Optimark's venture and Nasdaq's won' compete directly because Nasdaq's goal is to dual-list stocks from an array of countries,including its own large issues, according to people close to the situation. Nasdaq has a minority stake in Optimark and expects to integrate Optimark's matching system into its larger market this summer. Dow Jones & Co., publisher of The Wall Street Journal and the Interactive Journal, also has a financial interest in Optimark, as do a number of financial-services firms.

Some industry officials in Japan say there may be an opening for an exchange that requires strong disclosure and is serious about resolving other problems holding back small-capitalization exchanges.

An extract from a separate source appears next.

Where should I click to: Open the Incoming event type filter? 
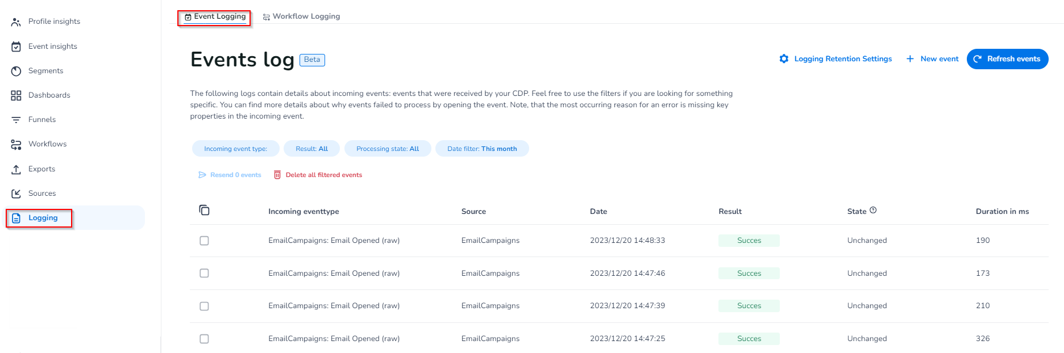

Nasdaq has been working lately to improve its operations. Recently, for example, the exchange has allowed market makers to handle trading of some issues. But that initiative, like many attempts to expand small-stock markets in Japan, has seen mixed results. A focus on foreign companies might help Nasdaq gain the foothold that other exchanges lack, since many of these firms are pulling out of a special foreign-listing section of the TokyoStock Exchange, the country's main securities market and a potential competitor to Nasdaq's new venture.

``It's a tall mountain to climb,'' says Christopher Wells, a lawyer who heads the American Chamber of Commerce's Financial Services Committee in Tokyo. ``It's a good litmus test for the Big Bang.''

For Softbank, the investment continues a series of investments the company has made in the financial-services business in Japan. The company owns a controlling stake in the Japan operations of E*Trade Group Inc. and runs the Japan joint ventures of several other US Internet-based financial services companies.